**WHAT YOU SHOULD DO**
Exactly as they appear, write the lines from the one containing "Task: Rename the selected item" to the final line of the entries, leaving pictures out.

Screenshot grounding data
-------------------------

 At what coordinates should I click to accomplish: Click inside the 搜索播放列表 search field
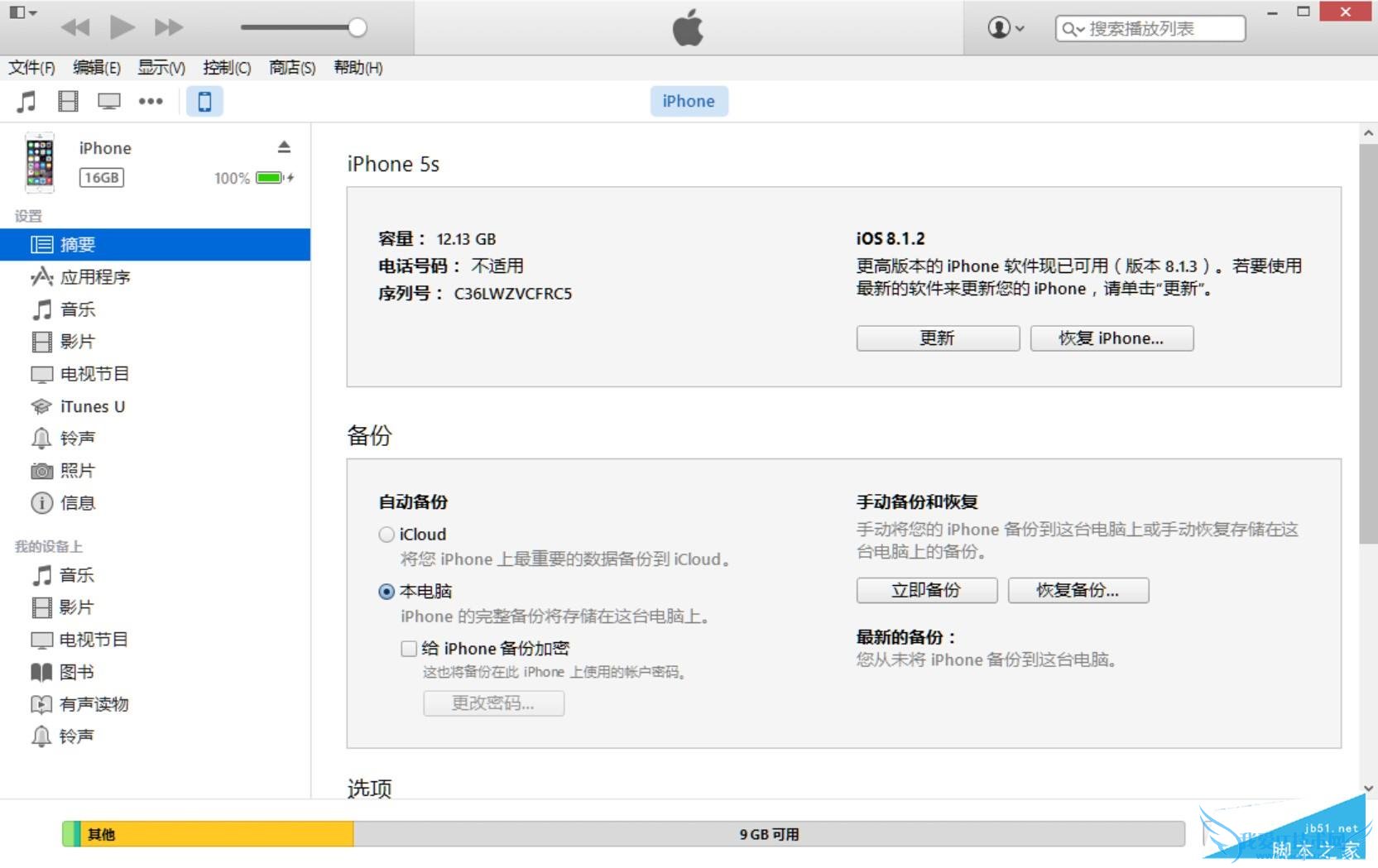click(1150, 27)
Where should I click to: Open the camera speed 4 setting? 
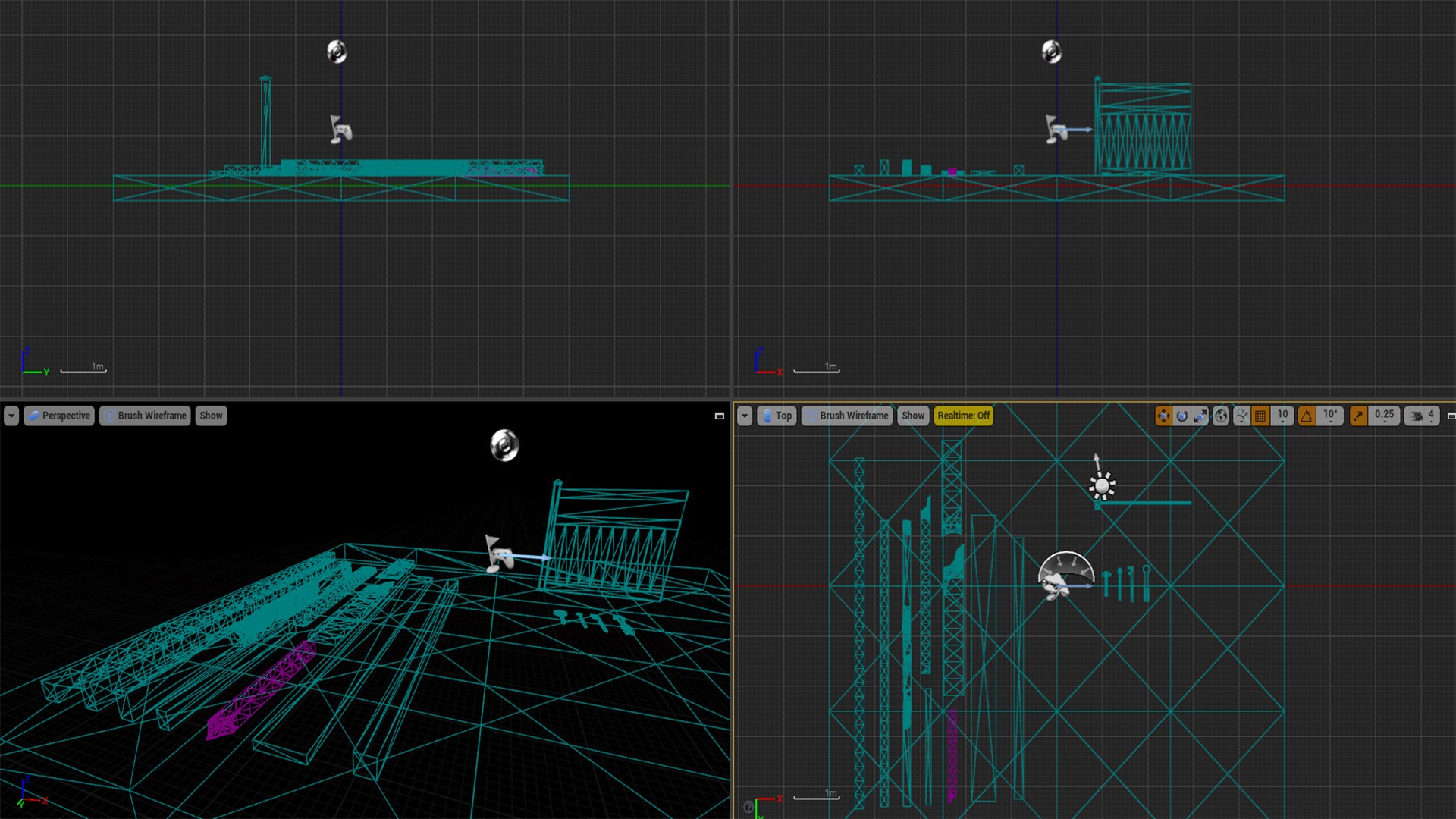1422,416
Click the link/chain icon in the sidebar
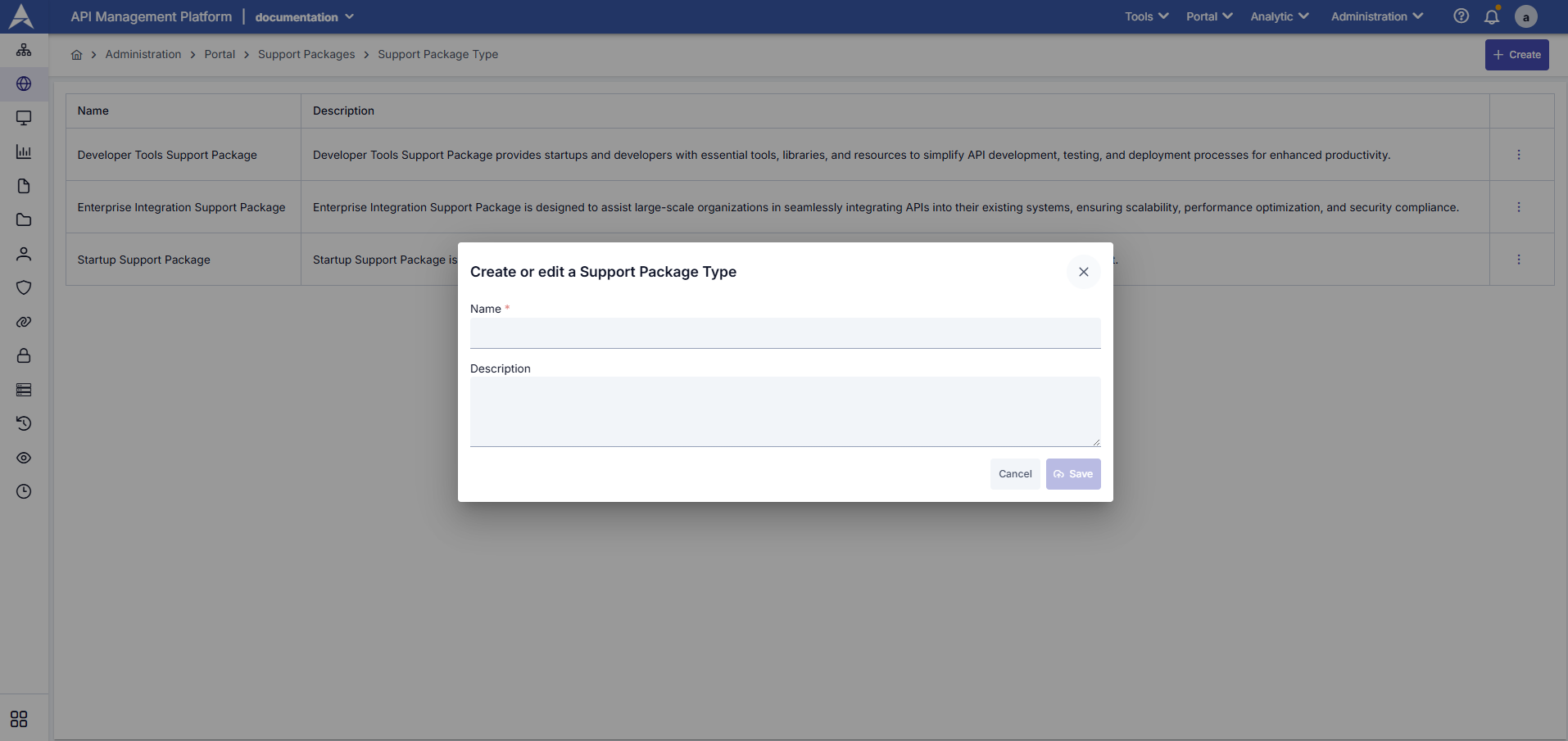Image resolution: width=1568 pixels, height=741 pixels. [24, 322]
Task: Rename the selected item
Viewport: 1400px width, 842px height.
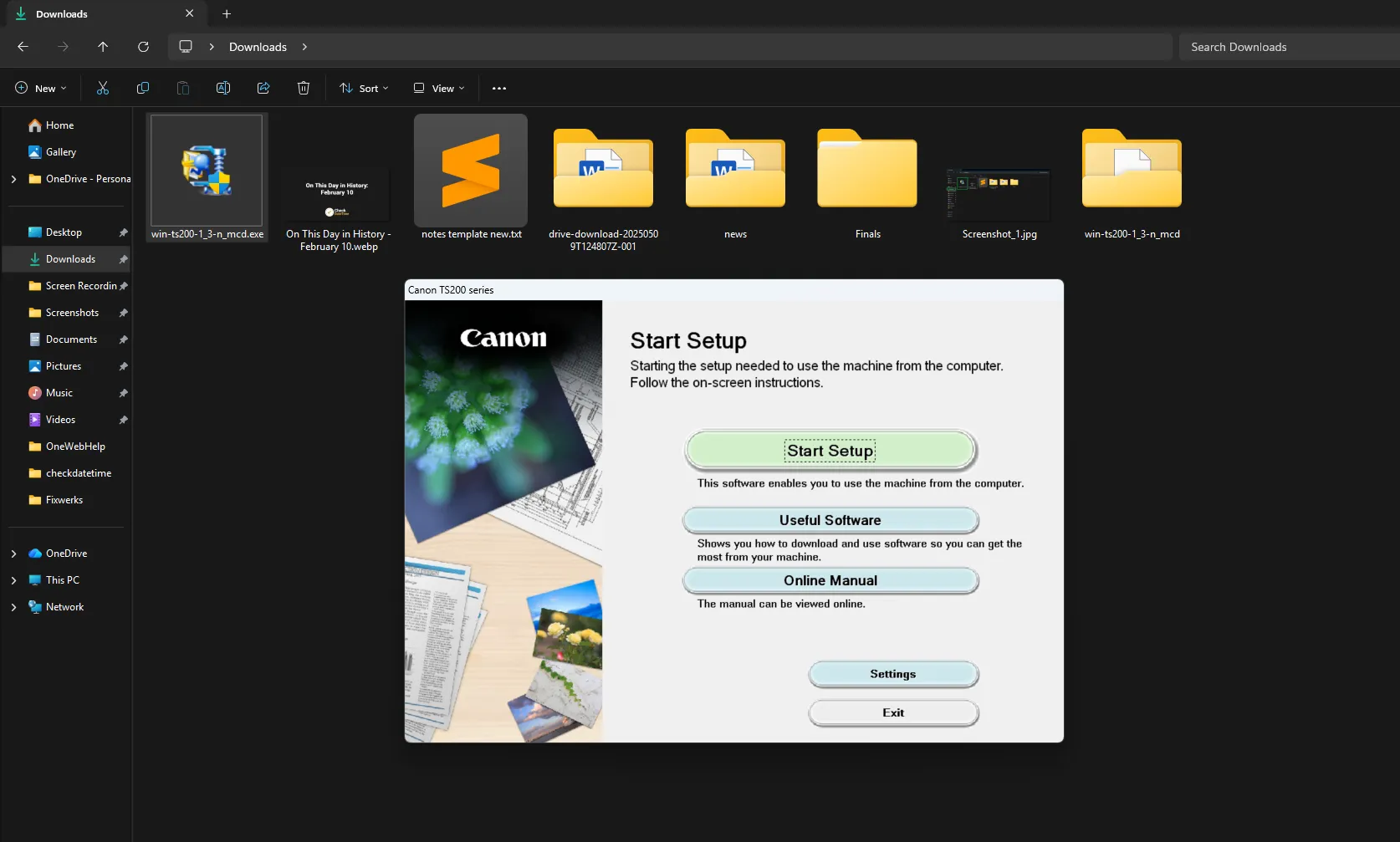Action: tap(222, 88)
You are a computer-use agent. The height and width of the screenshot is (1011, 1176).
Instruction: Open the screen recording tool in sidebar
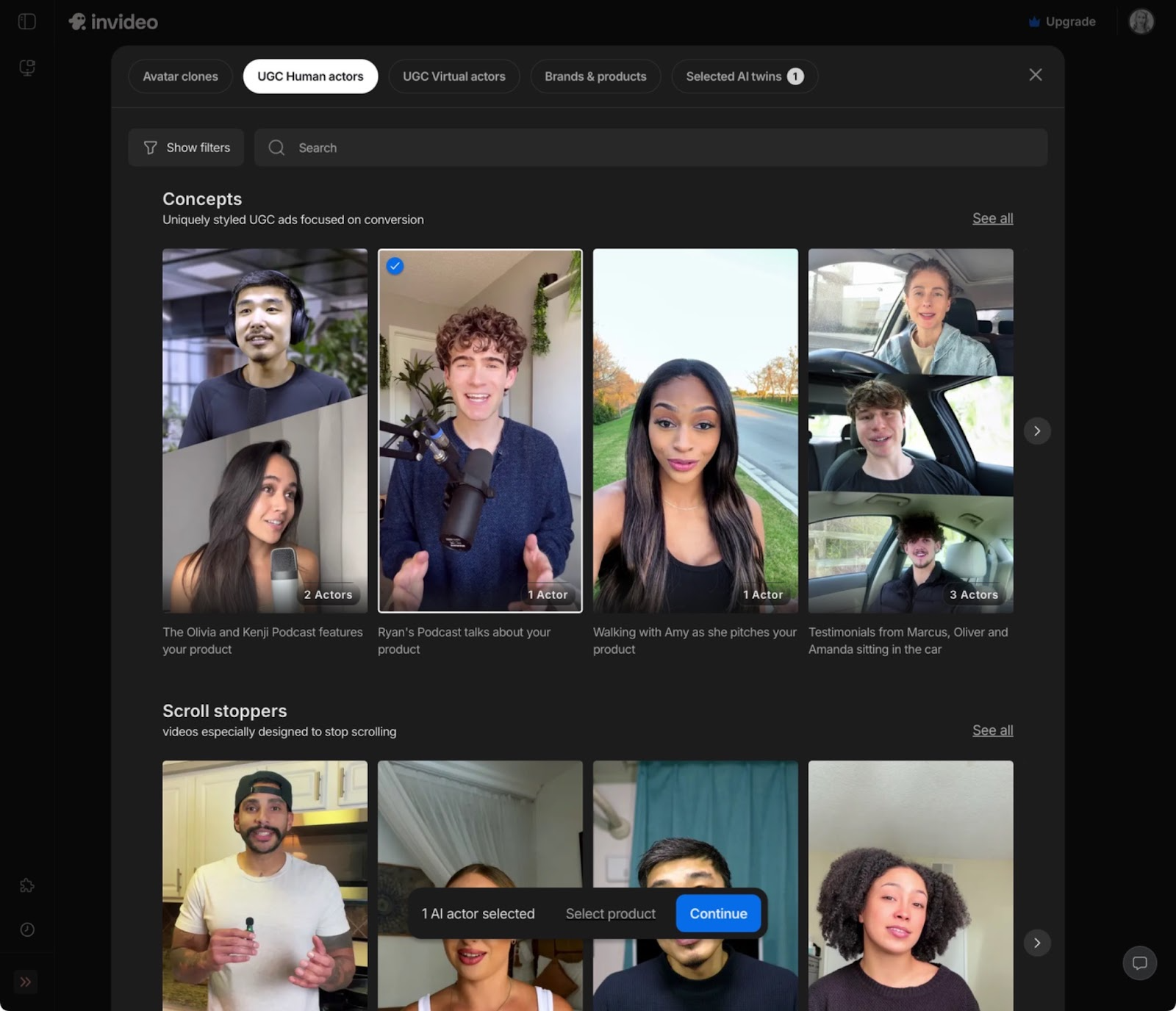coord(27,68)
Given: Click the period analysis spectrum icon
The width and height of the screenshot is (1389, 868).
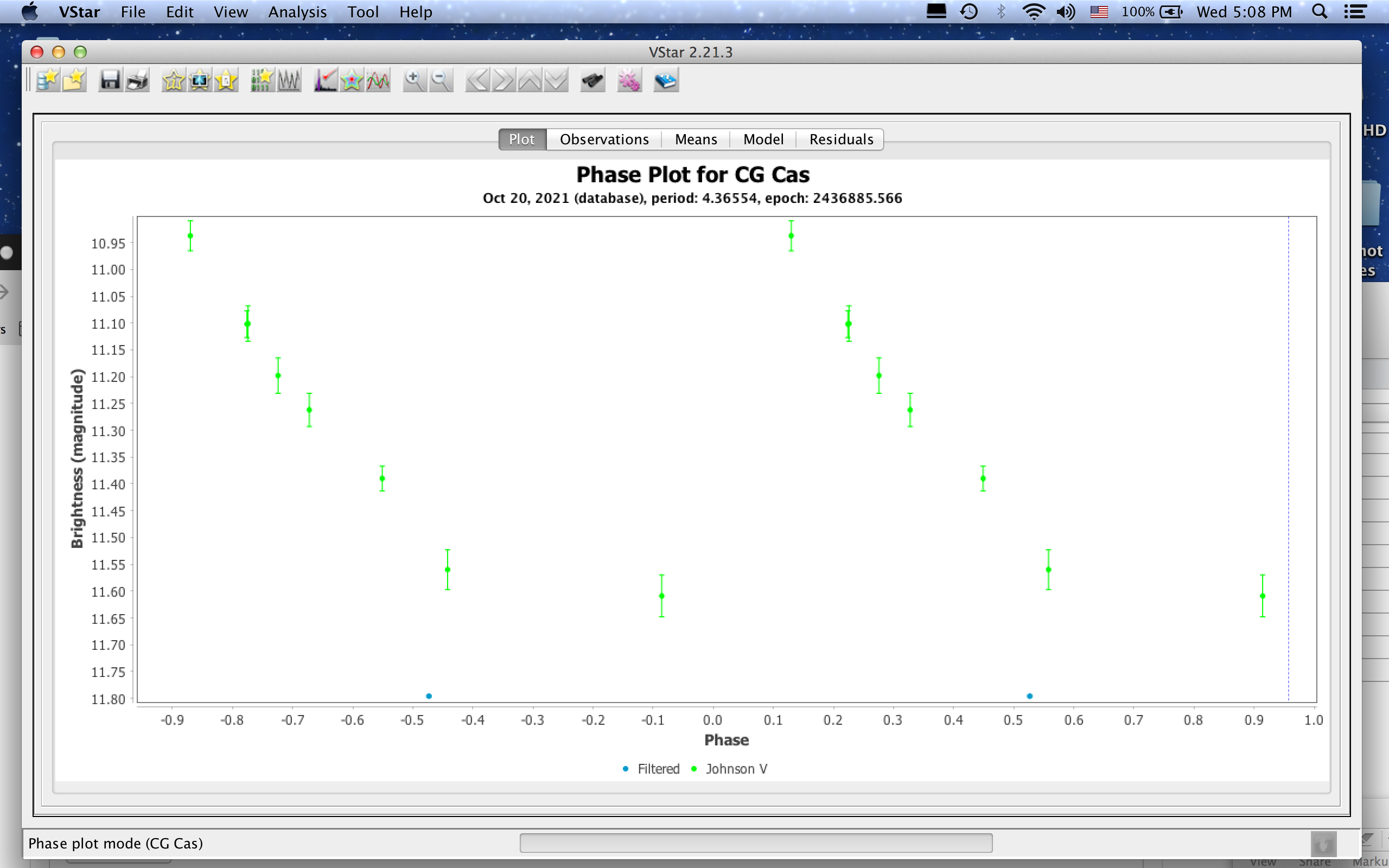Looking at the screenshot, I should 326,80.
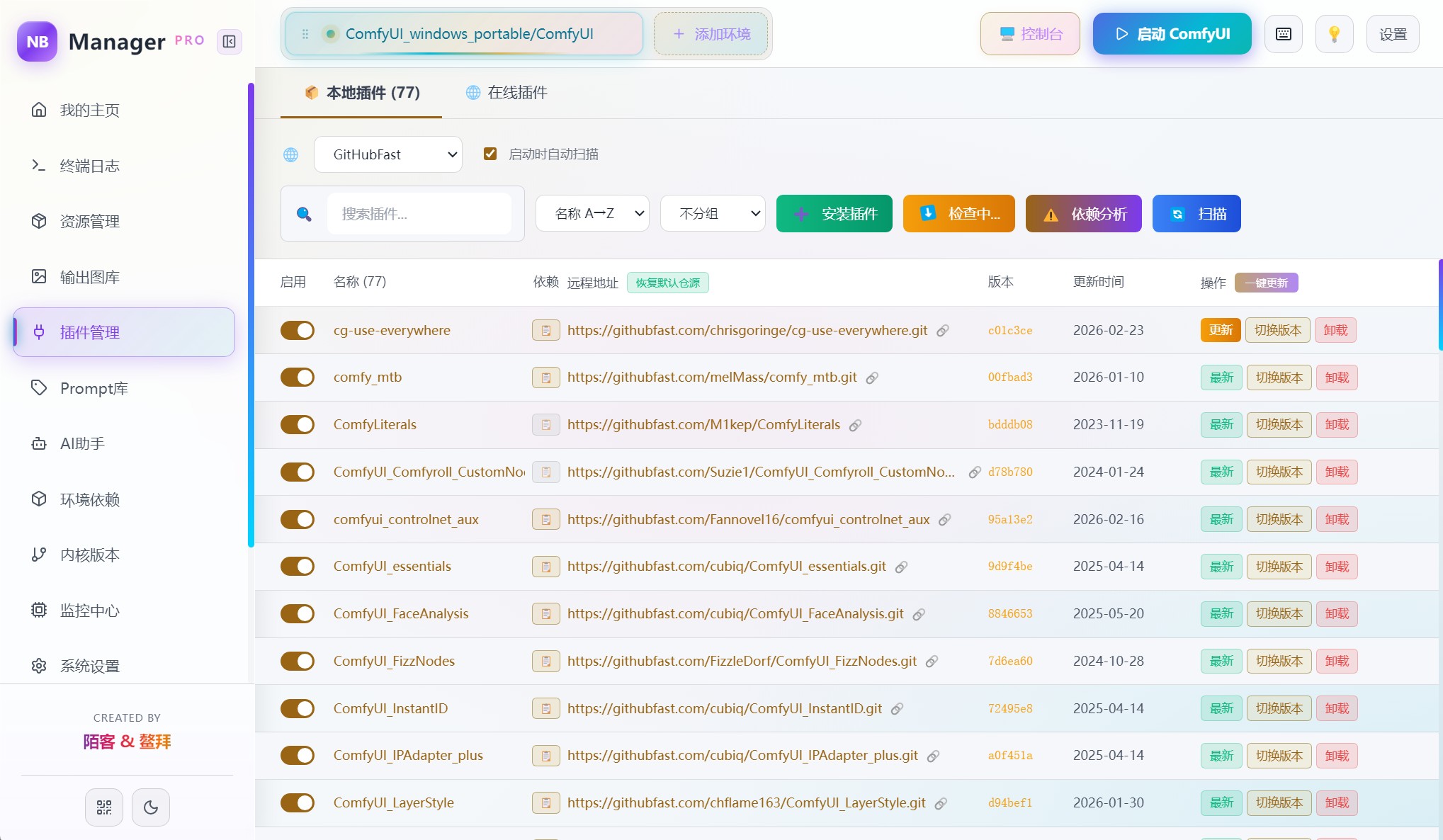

-------------------------

**ANSWER BELOW**
Task: Rename the selected item
Viewport: 1400px width, 842px height.
Action: tap(222, 88)
You are a computer-use agent. The height and width of the screenshot is (1011, 1176).
Instruction: Open the screen recording tool in sidebar
coord(27,68)
Given: Click the period analysis spectrum icon
The width and height of the screenshot is (1389, 868).
Looking at the screenshot, I should 326,80.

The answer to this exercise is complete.